• türkiyenin yoksulluk üzerine çalışan en sağlam akademisyenlerdendir kendisi.. yazdığı kimi makaleri kendisinden başkası anlamasın diye türkçe-osmanlıca-necmierdoganca gibi üçüzlü bir dil ile yazdıgı bilinir. lakin anlaşılan makalelerinden ve kitap editorlugunden edindiğim izlenim itibarı ile çok sağlam bir duruş sahibi oldugun aşikardır.

    türkiye'de yoksulluk mevzusuna temel iki yaklaşım bulundugunu ve bunlardan birinin fakirlerin aslında bilindiği-gösterildiği kadar fakir olmadıgını savunurken diğerinin tam tersine işi romantik bir havaya sürerek vicdan sızılatması yaptıgını gözler önüne sermiştir. asıl önemli olan ise bu garibanizm ve romantizm gibi yollarının yoksulları homojen bir sınıfmış gibi lanse ettirdiğini ve bu yanlış tanımlama üzerinden çalışmalar yapıldıgını öğretmiştir.

    devletin bu yaklaşımlar üzerinden, politika üretmeden bu iki ana dalga ile yoksulluk mevzusunu kotarmaya çalıştıgını lakin bu kotarmanın yakın bir zamanda değişen yoksulluk tanımı ile birilerinin biryerlerinde patlayacagını bildirmiştir..sözlük aleminde kendisi ile ilintili girişleri için buyurunuz..

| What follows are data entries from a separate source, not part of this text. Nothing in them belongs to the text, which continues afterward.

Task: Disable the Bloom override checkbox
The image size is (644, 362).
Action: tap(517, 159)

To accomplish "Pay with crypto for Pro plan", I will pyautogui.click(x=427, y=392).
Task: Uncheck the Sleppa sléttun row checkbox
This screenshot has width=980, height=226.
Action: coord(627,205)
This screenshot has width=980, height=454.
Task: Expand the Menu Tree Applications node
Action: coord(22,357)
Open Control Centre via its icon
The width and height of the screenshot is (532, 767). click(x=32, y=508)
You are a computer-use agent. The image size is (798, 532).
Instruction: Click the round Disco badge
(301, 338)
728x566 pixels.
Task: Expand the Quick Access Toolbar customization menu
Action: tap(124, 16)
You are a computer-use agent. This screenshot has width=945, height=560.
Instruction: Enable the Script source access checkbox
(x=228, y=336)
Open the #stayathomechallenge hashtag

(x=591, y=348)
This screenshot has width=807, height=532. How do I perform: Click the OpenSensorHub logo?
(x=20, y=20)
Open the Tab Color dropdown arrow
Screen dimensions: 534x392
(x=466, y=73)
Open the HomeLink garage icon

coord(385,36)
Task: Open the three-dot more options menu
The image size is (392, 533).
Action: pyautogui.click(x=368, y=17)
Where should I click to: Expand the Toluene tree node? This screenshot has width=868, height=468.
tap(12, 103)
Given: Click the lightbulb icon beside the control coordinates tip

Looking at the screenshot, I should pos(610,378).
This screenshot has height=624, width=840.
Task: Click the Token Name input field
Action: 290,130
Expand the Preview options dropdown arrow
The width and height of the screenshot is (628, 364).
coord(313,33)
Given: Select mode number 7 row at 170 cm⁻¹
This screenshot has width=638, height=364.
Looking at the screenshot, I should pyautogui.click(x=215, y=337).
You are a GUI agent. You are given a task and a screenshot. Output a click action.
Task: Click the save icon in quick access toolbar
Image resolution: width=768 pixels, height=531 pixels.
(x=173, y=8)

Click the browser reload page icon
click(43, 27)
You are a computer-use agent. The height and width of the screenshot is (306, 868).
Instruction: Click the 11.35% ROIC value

    (bkz: yoksullugun pornografisi)
    (bkz: #7324386)
  • one might argue that ve put it briefly(öncesinde yarım saat anlatır sonra put it briefly..nerde bunun briefi.....)
    söylemleriyle karakterize,bazen hızını alamadığı için takip etmekte zorlanılan,verdiği hoş ve akılda kalıcı enteresan bilgilerle(bkz: şapka devrimi/@melixir)dersleri keyifli hale getiren,bildiğim kadarıyla iki yıl okulu mokulu bi kenara bırakıp edebiyat okumuş ve bü yüzden yazdığı makaleleri çok keyifle okunan,ancak sorduğu sorularda verdiği bütün okumaların yazarlarının adlarını ve temel argümanlarını olabildiğince genişleterek ve bunu beş sayfaya sığdırarak yapamazsanız da elinde çok bol not alınamayacağı aşikardır.
    ayrıca eğer sunum yapıyorsanız sunumunuzu dört bilemedin beş cümleyle (nasıl olur demeyin çok bağlaçlı olsun ama az cümle olsun,çok sıkılıyor çünkü,sigara ve çay krizi tutuyor)sınırlı tutun.
    bir de saçıyla oynayıp çay krizine girdiği zaman izlemeye doyum olmuyor.....
  • yoksullugun kulturel temsillerini inceledigi toplum bilimde yayimlanan bir makalesinde yoksullar hakkinda konusmanin rahatsiz edici akademik mesafesini diliyle yok ediyor. yoksullari pasif edilgen kader kurbanlari olarak gormekten de bir direnis stratejisinin ozneleri olarak onlara guzelleme yapmaktan da kacinarak klasik ikilemlerin disinda bir bakis atilabilecegini gostermis oluyor, onlara konumsak yerine onlarla konusmayi oneriyor
  • derslerde pufur pufur sigara içer, öğrencilere içirtmez. marksist teoriye de çok hakimdir. faydalanılması gereken bölümün en saygıdeğer isimlerinden.
  • "demokratik soldan devrimci yola 1970lerde sol popülizm üzerine notlar" başlıklı makalesi http://www.let.leidenuniv.nl/…/tulp/research/ne.htm adresinden okunabilecek yazar.
  • not verme konusundaki acimasizligi asistanlariyca bile onaylanan hoca. bilgisine ve donanimina hayraniz o baska...
  • birikim 'in nisan 2000 (no:132) sayısında aksu bora ve ayşe peker'le güzel bir tartışması olan akademisyen. hatta dediğine/yazdığına göre aksu bora bu tartışmadan sonra üzerine tez yazacağı ücretli ev emeği üzerine daha fazla okumaya başlamış. (bkz: kadınların sınıfı) s. 25.
  • çok önemli bir adam. ve açıkça tahrik ve tahrip edici. sınıf vurgusu ne denli önemlidir, ondan öğrendim- öğrenebildiğim kadar.
  • şöyle diyebiliriz kendisi hakkında:

    *"race*, gender *, class" gibi bir başlık taşıyan kültürel politika çalışmasının epey uzağındadır.

    yoksul bilir yoksul müstahdem zengin akademisyen.